Required action
The answer must consist solely of the lines from the one with "At what coordinates" through the last line of the data, copied exactly, with no pictures.

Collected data
········

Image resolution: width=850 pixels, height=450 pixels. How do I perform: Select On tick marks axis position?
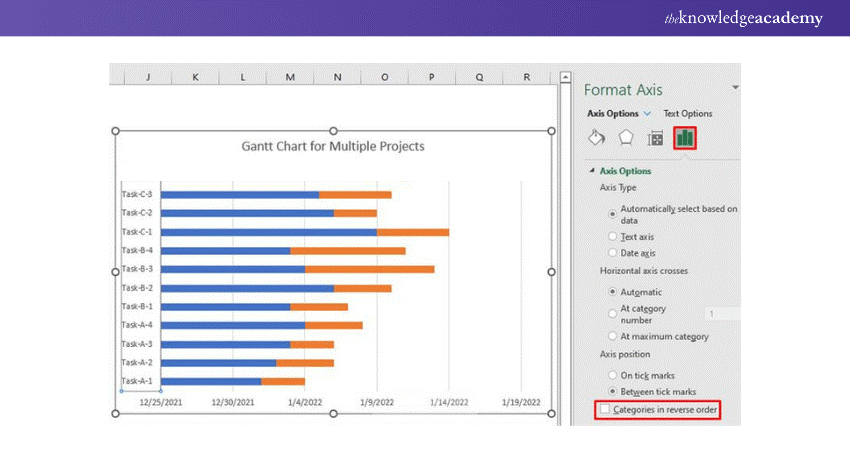pyautogui.click(x=612, y=375)
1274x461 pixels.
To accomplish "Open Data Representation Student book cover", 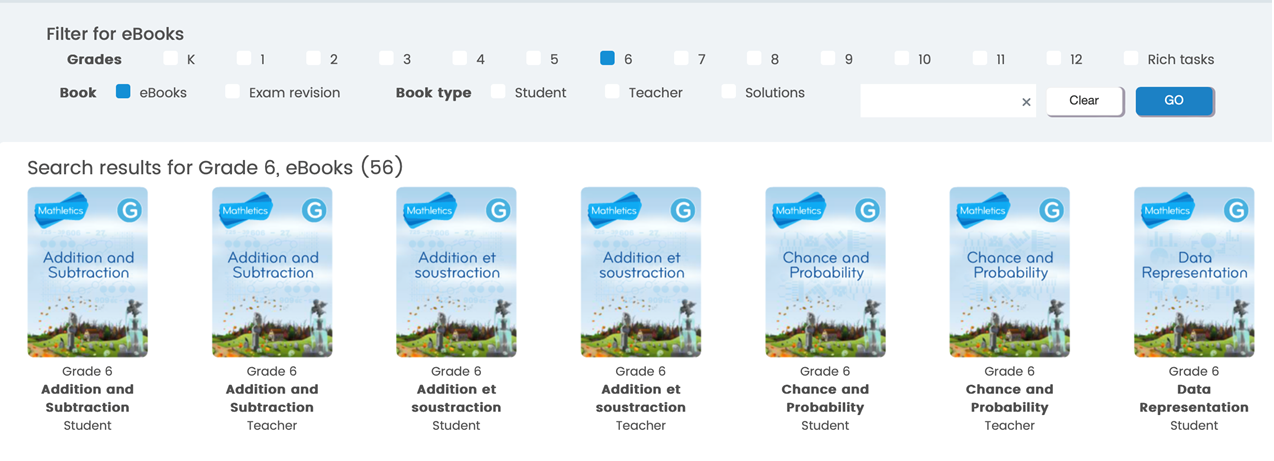I will pyautogui.click(x=1194, y=272).
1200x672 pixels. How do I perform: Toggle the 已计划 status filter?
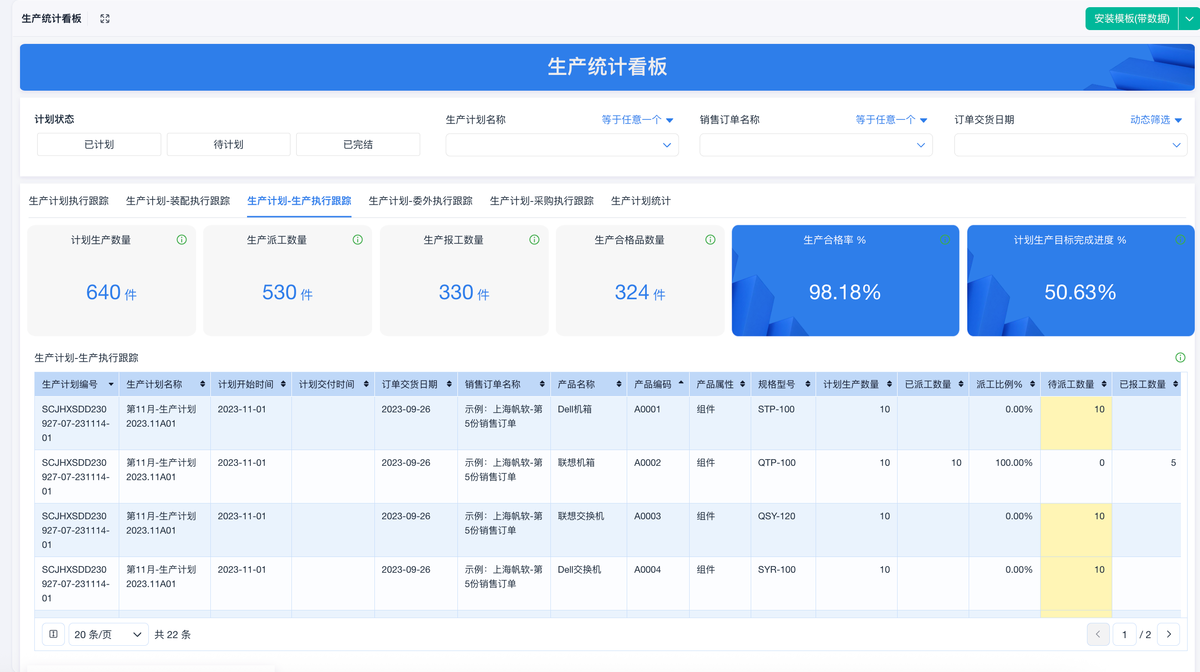pos(99,145)
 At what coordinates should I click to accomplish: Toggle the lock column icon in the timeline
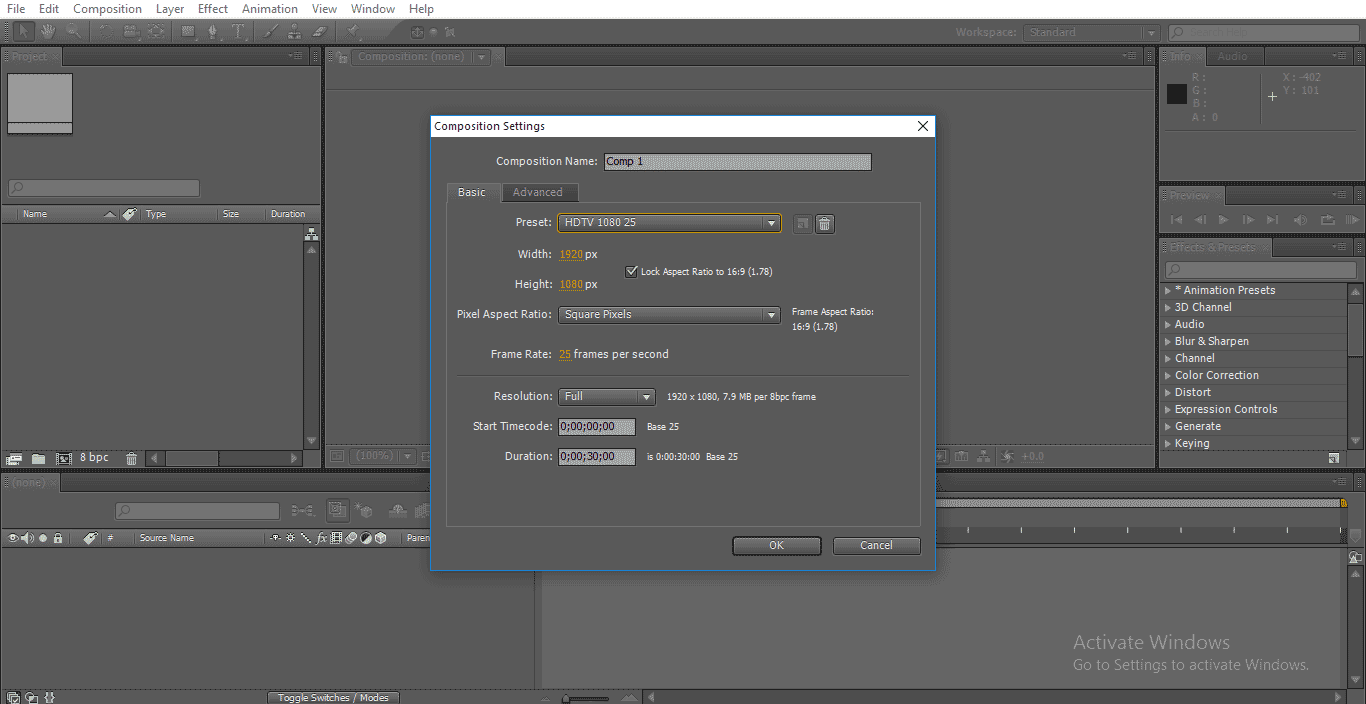coord(58,538)
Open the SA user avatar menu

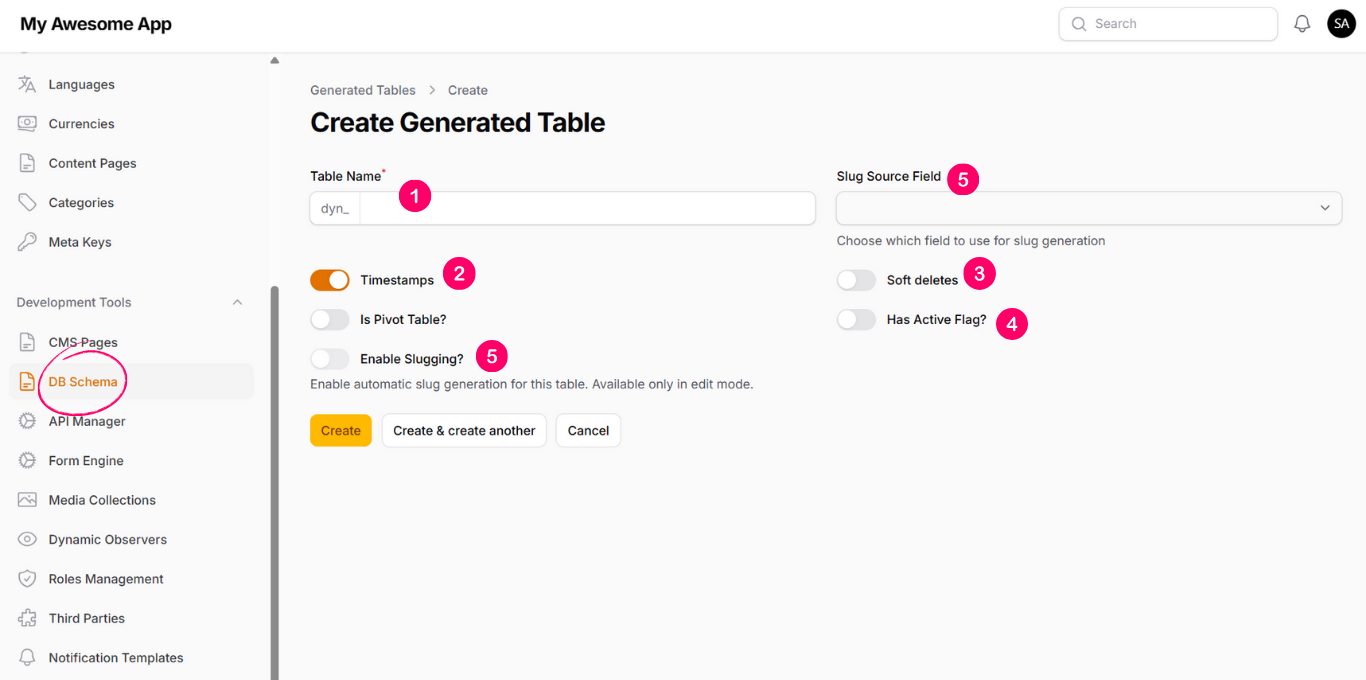click(1341, 24)
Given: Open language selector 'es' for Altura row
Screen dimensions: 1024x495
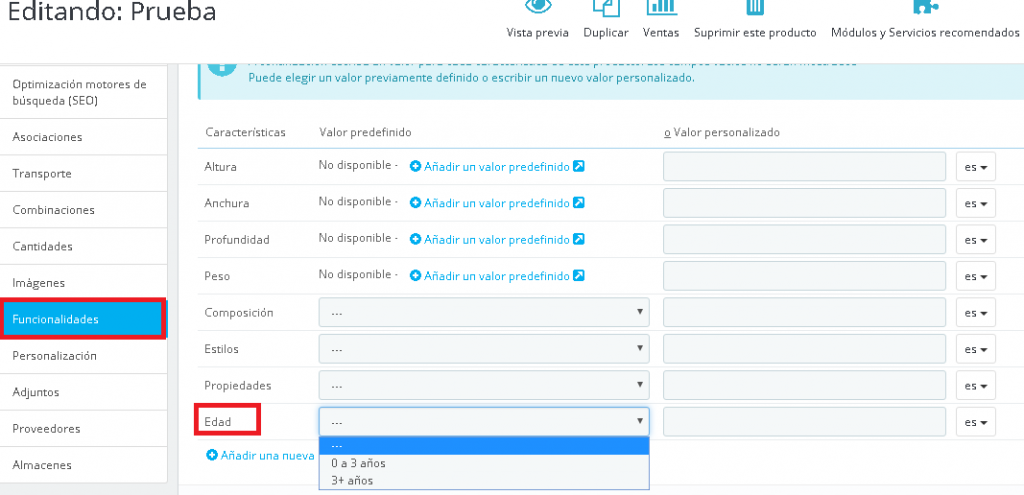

········

The completed task
 At what coordinates should I click to accomplish: Toggle the lock column icon in the timeline
coord(58,538)
Open the SA user avatar menu

click(1341, 24)
Given: Open language selector 'es' for Altura row
Screen dimensions: 1024x495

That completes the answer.